• _Your instructions_: Repeat the listing in full, preserving every character.

• _Records to process_:
┌────────

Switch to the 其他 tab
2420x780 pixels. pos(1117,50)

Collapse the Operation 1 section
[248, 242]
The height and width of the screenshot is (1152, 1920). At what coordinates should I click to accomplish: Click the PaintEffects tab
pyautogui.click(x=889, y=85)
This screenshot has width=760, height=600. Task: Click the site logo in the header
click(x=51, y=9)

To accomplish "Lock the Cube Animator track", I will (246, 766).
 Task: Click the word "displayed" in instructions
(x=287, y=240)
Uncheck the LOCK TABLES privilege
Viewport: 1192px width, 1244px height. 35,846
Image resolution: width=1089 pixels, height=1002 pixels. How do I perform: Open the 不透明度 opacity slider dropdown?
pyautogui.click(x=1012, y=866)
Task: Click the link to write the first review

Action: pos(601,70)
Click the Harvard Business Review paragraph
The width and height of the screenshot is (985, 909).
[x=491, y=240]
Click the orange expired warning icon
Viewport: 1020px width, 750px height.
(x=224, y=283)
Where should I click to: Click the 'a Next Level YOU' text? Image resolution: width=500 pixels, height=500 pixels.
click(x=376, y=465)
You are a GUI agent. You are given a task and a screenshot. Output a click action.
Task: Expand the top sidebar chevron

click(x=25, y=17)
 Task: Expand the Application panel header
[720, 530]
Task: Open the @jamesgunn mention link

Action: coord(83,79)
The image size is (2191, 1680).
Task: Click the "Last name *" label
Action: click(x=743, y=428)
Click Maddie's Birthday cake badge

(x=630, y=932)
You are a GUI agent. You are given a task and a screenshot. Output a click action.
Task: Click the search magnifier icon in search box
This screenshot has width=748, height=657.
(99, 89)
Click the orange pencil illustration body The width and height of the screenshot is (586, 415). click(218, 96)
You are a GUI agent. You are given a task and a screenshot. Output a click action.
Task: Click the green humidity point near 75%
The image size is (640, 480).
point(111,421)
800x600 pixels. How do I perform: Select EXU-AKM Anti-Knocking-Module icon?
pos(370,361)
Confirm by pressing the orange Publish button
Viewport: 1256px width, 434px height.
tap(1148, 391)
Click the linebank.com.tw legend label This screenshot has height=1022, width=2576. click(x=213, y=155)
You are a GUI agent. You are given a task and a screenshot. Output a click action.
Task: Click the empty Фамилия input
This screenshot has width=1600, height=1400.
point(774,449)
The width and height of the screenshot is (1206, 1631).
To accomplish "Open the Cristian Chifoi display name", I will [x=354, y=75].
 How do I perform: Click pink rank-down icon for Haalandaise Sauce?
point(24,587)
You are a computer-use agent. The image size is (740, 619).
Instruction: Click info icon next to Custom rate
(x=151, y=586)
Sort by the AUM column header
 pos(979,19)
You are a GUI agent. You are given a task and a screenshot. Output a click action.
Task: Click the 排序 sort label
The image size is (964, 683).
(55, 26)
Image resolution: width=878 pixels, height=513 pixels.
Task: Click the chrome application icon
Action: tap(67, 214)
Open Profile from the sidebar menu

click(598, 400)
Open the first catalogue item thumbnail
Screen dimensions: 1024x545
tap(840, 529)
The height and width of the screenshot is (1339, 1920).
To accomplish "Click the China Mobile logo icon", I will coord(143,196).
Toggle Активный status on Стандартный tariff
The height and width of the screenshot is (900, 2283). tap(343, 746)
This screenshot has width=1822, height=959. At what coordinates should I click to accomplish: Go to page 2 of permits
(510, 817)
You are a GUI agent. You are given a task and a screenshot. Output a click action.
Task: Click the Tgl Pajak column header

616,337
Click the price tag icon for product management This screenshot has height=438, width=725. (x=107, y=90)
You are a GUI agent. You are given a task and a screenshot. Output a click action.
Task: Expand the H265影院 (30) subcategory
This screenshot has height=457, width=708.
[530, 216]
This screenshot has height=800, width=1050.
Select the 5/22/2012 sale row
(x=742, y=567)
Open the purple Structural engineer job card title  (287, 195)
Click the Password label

└────────

• _Written answer_:
Switch to the 其他 tab
2420x780 pixels. pos(1117,50)

Collapse the Operation 1 section
[248, 242]
The height and width of the screenshot is (1152, 1920). At what coordinates should I click to accomplish: Click the PaintEffects tab
pyautogui.click(x=889, y=85)
This screenshot has width=760, height=600. Task: Click the site logo in the header
click(x=51, y=9)

To accomplish "Lock the Cube Animator track", I will (246, 766).
 Task: Click the word "displayed" in instructions
(x=287, y=240)
Uncheck the LOCK TABLES privilege
Viewport: 1192px width, 1244px height. 35,846
Image resolution: width=1089 pixels, height=1002 pixels. How do I perform: Open the 不透明度 opacity slider dropdown?
pyautogui.click(x=1012, y=866)
Task: Click the link to write the first review

Action: pos(601,70)
Click the Harvard Business Review paragraph
The width and height of the screenshot is (985, 909).
[x=491, y=240]
Click the orange expired warning icon
Viewport: 1020px width, 750px height.
(x=224, y=283)
Where should I click to: Click the 'a Next Level YOU' text? Image resolution: width=500 pixels, height=500 pixels.
click(x=376, y=465)
You are a GUI agent. You are given a task and a screenshot. Output a click action.
Task: Expand the top sidebar chevron

click(x=25, y=17)
 Task: Expand the Application panel header
[720, 530]
Task: Open the @jamesgunn mention link

Action: coord(83,79)
The image size is (2191, 1680).
Task: Click the "Last name *" label
Action: click(x=743, y=428)
Click Maddie's Birthday cake badge

(x=630, y=932)
You are a GUI agent. You are given a task and a screenshot. Output a click action.
Task: Click the search magnifier icon in search box
This screenshot has width=748, height=657.
(99, 89)
Click the orange pencil illustration body The width and height of the screenshot is (586, 415). click(218, 96)
You are a GUI agent. You are given a task and a screenshot. Output a click action.
Task: Click the green humidity point near 75%
The image size is (640, 480).
point(111,421)
800x600 pixels. How do I perform: Select EXU-AKM Anti-Knocking-Module icon?
pos(370,361)
Confirm by pressing the orange Publish button
Viewport: 1256px width, 434px height.
tap(1148, 391)
Click the linebank.com.tw legend label This screenshot has height=1022, width=2576. click(x=213, y=155)
You are a GUI agent. You are given a task and a screenshot. Output a click action.
Task: Click the empty Фамилия input
This screenshot has width=1600, height=1400.
point(774,449)
The width and height of the screenshot is (1206, 1631).
To accomplish "Open the Cristian Chifoi display name", I will [x=354, y=75].
 How do I perform: Click pink rank-down icon for Haalandaise Sauce?
point(24,587)
You are a computer-use agent. The image size is (740, 619).
Instruction: Click info icon next to Custom rate
(x=151, y=586)
Sort by the AUM column header
 pos(979,19)
You are a GUI agent. You are given a task and a screenshot. Output a click action.
Task: Click the 排序 sort label
The image size is (964, 683).
(55, 26)
Image resolution: width=878 pixels, height=513 pixels.
Task: Click the chrome application icon
Action: tap(67, 214)
Open Profile from the sidebar menu

click(598, 400)
Open the first catalogue item thumbnail
Screen dimensions: 1024x545
tap(840, 529)
The height and width of the screenshot is (1339, 1920).
To accomplish "Click the China Mobile logo icon", I will coord(143,196).
Toggle Активный status on Стандартный tariff
The height and width of the screenshot is (900, 2283). tap(343, 746)
This screenshot has width=1822, height=959. At what coordinates should I click to accomplish: Go to page 2 of permits
(510, 817)
You are a GUI agent. You are given a task and a screenshot. Output a click action.
Task: Click the Tgl Pajak column header

616,337
Click the price tag icon for product management This screenshot has height=438, width=725. (x=107, y=90)
You are a GUI agent. You are given a task and a screenshot. Output a click action.
Task: Expand the H265影院 (30) subcategory
This screenshot has height=457, width=708.
[530, 216]
This screenshot has height=800, width=1050.
Select the 5/22/2012 sale row
(x=742, y=567)
Open the purple Structural engineer job card title  (287, 195)
Click the Password label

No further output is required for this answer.